Please gather every line in the records below that contains the string "inside", and copy each of those lines in full.

═════ DATASET EXCERPTS ═════

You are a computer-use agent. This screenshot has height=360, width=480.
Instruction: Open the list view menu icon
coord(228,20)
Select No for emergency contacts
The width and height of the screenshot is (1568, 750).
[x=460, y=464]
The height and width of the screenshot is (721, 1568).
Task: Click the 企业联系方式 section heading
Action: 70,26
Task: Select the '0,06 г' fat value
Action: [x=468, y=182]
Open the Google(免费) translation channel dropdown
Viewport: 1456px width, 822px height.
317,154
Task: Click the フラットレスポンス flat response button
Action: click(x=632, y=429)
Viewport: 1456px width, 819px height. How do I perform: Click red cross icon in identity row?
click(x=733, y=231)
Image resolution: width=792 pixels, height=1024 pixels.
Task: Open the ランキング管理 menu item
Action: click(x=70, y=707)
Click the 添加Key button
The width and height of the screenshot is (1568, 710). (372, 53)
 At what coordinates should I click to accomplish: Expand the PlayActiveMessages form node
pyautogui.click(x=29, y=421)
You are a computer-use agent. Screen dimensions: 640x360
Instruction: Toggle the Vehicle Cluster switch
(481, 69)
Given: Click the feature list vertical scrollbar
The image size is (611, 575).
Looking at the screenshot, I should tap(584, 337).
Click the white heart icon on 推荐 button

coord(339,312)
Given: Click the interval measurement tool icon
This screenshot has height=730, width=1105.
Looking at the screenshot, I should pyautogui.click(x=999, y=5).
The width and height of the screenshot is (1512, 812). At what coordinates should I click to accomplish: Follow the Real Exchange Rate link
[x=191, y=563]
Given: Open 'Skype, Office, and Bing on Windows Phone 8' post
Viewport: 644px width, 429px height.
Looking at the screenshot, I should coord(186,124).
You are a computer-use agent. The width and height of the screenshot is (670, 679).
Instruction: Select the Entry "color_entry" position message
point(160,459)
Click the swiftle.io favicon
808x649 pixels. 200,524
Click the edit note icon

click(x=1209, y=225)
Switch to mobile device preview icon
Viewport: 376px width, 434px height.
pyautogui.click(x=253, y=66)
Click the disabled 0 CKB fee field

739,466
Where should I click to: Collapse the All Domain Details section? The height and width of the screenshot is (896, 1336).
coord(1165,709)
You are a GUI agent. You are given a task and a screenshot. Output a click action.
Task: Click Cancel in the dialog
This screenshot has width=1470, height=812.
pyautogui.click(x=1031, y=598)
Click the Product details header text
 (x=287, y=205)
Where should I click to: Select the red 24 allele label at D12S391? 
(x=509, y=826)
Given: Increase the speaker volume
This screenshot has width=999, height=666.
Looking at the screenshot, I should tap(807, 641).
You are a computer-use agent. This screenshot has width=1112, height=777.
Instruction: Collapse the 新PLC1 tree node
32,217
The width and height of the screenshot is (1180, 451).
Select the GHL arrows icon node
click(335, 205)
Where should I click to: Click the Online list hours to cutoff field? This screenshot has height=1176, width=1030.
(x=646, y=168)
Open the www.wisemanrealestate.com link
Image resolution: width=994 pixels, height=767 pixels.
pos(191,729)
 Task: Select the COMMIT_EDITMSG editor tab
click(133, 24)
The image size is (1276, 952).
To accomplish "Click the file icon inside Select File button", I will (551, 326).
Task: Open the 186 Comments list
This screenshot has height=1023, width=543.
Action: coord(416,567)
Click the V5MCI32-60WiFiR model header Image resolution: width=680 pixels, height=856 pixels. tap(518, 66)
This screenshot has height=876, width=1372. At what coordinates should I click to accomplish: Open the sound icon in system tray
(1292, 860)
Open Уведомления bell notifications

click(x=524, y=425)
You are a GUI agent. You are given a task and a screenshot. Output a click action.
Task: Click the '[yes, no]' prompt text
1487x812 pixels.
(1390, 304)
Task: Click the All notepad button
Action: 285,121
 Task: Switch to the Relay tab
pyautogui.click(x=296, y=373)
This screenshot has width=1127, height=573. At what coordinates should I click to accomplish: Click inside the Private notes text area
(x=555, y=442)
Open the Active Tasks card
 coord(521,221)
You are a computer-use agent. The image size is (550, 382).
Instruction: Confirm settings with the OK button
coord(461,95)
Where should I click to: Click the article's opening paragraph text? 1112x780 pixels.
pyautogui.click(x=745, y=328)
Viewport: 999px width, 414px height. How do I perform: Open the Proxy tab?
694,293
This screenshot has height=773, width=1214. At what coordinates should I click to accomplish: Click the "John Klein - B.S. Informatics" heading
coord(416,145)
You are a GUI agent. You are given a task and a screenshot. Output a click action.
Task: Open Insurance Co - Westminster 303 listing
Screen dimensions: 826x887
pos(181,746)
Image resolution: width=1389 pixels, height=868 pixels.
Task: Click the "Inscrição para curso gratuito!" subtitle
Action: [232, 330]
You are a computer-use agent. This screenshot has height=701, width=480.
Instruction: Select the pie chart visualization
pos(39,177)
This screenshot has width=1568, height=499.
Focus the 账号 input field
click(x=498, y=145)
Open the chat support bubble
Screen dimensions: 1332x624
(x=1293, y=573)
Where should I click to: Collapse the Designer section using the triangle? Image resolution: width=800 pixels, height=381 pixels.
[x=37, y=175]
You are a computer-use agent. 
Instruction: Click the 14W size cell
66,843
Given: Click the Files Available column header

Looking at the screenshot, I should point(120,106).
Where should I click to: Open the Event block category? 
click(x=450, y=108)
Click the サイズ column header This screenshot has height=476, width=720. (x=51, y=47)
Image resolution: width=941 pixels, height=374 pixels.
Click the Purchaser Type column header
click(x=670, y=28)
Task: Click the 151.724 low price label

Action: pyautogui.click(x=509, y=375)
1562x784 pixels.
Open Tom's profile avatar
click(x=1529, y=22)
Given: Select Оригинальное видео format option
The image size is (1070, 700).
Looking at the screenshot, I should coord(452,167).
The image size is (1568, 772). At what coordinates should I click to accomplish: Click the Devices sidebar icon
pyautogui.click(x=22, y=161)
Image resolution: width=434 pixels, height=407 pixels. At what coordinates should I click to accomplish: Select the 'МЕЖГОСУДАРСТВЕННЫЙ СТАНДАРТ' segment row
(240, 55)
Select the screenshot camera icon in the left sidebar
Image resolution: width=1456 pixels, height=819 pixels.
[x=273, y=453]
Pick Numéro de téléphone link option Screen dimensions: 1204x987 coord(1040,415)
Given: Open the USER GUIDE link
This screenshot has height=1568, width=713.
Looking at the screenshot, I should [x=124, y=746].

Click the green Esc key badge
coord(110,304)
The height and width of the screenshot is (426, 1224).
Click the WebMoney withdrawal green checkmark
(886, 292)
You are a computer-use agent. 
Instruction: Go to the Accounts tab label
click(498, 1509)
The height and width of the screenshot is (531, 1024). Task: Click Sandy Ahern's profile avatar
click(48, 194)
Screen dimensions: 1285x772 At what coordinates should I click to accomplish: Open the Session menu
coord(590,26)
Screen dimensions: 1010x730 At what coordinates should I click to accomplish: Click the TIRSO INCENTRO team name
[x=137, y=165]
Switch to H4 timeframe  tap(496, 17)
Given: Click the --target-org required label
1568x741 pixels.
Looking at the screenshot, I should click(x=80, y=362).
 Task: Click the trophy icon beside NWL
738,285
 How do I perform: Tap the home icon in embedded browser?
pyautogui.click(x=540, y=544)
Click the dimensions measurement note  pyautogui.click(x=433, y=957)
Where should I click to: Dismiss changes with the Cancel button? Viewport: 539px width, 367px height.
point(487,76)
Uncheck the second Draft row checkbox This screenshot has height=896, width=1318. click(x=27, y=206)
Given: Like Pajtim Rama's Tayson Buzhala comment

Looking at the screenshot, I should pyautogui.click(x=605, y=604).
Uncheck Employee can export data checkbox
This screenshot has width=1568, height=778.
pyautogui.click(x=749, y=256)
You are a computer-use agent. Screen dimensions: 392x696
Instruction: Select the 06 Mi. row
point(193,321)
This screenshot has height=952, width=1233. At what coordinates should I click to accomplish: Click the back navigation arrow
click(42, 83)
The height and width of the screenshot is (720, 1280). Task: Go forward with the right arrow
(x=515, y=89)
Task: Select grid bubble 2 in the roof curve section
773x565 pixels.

═════

# [RESULT OF THE EXERCISE]
To accomplish "Click the file icon inside Select File button", I will (551, 326).
This screenshot has width=1127, height=573. At what coordinates should I click to accomplish: Click inside the Private notes text area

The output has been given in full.